Skywalker and I were talking about our families and how we realized the way we communicate is a product of the upbringing and family dynamics we grew up in. Skywalker’s family tends to wear their hearts on their sleeve, say how they feel and if angry, say a little more to add more sting to the statement. My family swallows all the words and sorrows away, say what is minimal and reads inbetween the lines for the rest. When pushed far enough, we errupt.

In chatting further, we discussed how this difference impacts me since not only do I take in what is said at face value, but I also look for meaning between the lines. Meaning that Skywalker wouldn’t have intended since his family says what there is to say (and more) taking away the need to read between the lines. The sting ends up being a double whammy for me. But this difference also impacts Skywalker in how I DON’T express everything and leave somethings for him to read between the lines. It’s frustrating and I set him up to interpret based only on what he heard me say instead of what I mean. Basically, he says things he doesn’t mean and I don’t say what I do mean. Sigh.

Frankly, neither is particularly healthy…but as we also realized, there isn’t a perfect functioning family in the world is there? It is good to speak and express openly to each other, but it is not good to purposely add more sting in your words to exact some hurt in the other person. It is also good to hold the tongue and not say words that would hurt, but it is not good to swallow the words away and expect someone to read between the lines as to what you want to express correctly. A children’s poster sums it up nicely, “Say what you mean, mean what you say.”

So this is where commitment to the marriage is applied by commiting to building good communication. To continue to get to know, understand, anticipate AND respect each other’s differences in expression. With each little breakthrough we uncover more of ourselves…and having mutual understanding will get easier with time.

What communication breakthroughs have you had with your spouse?

Marriage > Parents

As we’re making our plans to move to the Coast, I sometimes can’t help the feeling that I seem to be taking my in-law’s son away from them.
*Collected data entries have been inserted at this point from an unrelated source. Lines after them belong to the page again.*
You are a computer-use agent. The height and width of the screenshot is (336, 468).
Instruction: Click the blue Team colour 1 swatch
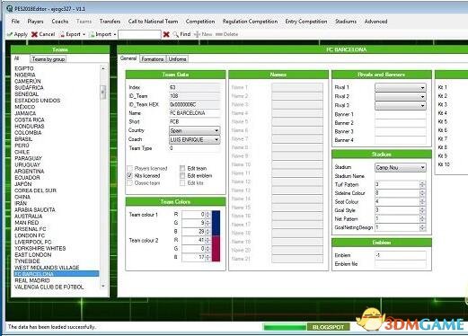click(x=216, y=223)
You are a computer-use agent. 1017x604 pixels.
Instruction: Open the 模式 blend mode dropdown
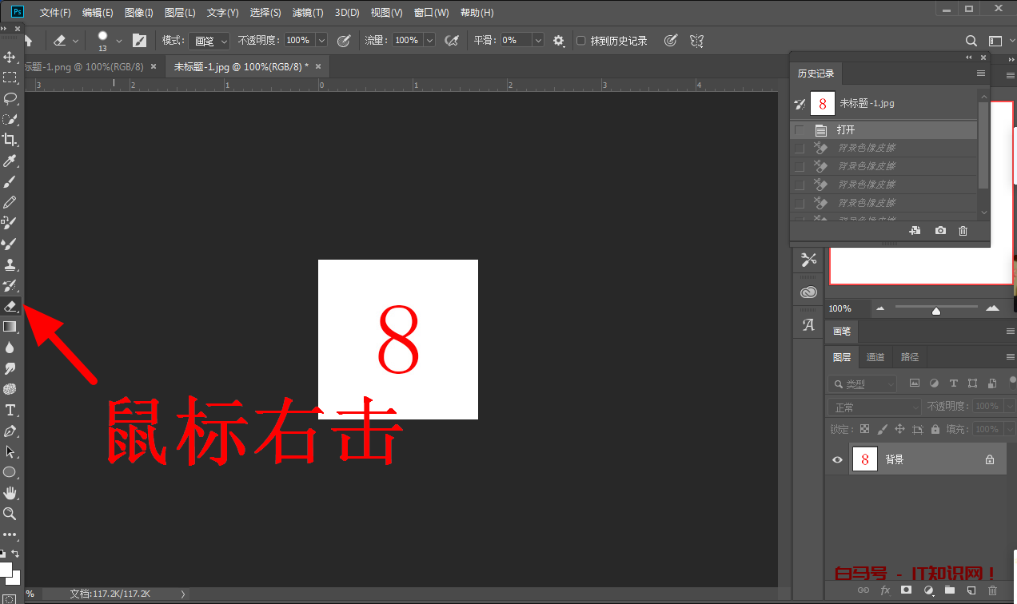[x=209, y=40]
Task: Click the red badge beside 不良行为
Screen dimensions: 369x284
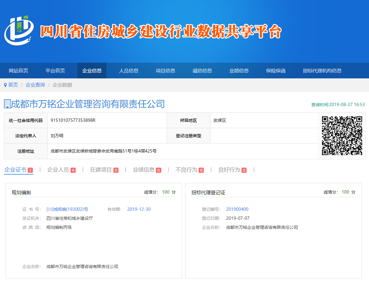Action: tap(201, 170)
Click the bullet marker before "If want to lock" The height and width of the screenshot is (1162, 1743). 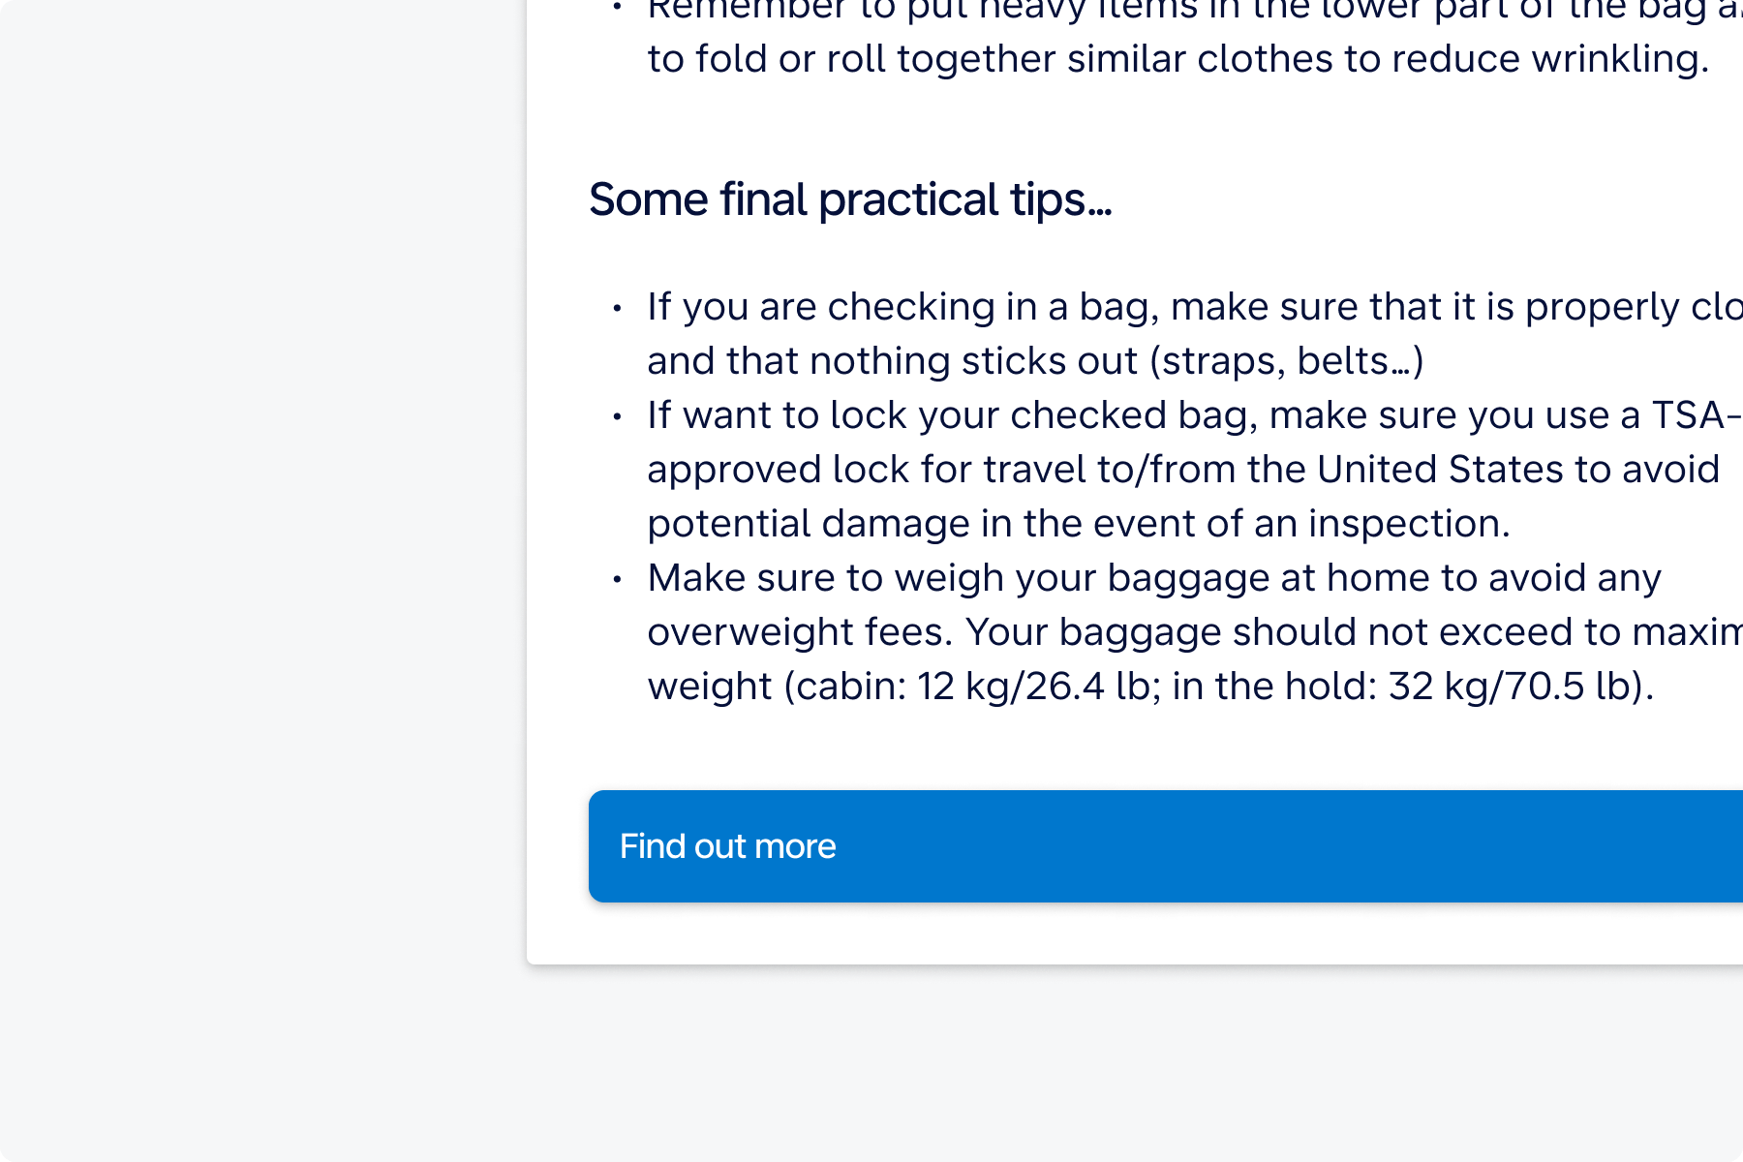[617, 417]
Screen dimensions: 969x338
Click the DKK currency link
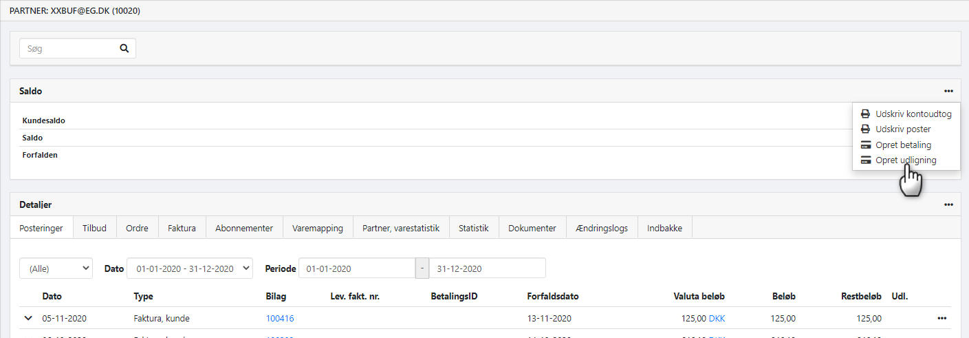[717, 318]
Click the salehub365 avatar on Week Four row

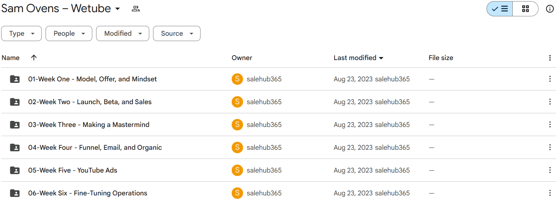click(237, 147)
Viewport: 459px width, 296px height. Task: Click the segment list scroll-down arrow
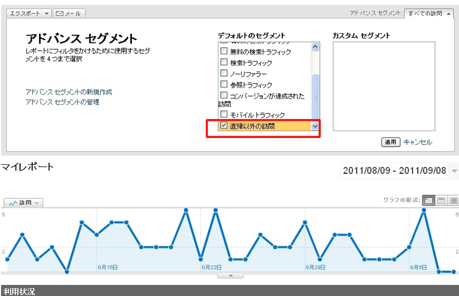click(x=314, y=126)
It probably doesn’t help that this was an issue for my Grandma when my uncle moved away decades ago….so my family is always asking, “Are your in-laws mad at you?” “Do they blame you?” There has been no indication of such….but I can tell they really don’t want to see Skywalker so far away.

Certainly me being in the picture, already owning a condo on the Coast, married to their son, makes it that much easier for Skywalker to check “Live on the coast” off his bucket list. Mind you, San Diego was more what he had in mind…but hey….we can start North and then head South later. Would he have made the same decision had I not been in the picture? He said, “Maybe.”

This is only the third time I’m moving to the same Coast….so it’s almost old news for my parents. They were always prepared for their daughter to go wherever the husband goes…but I know they still would rather see me live closer.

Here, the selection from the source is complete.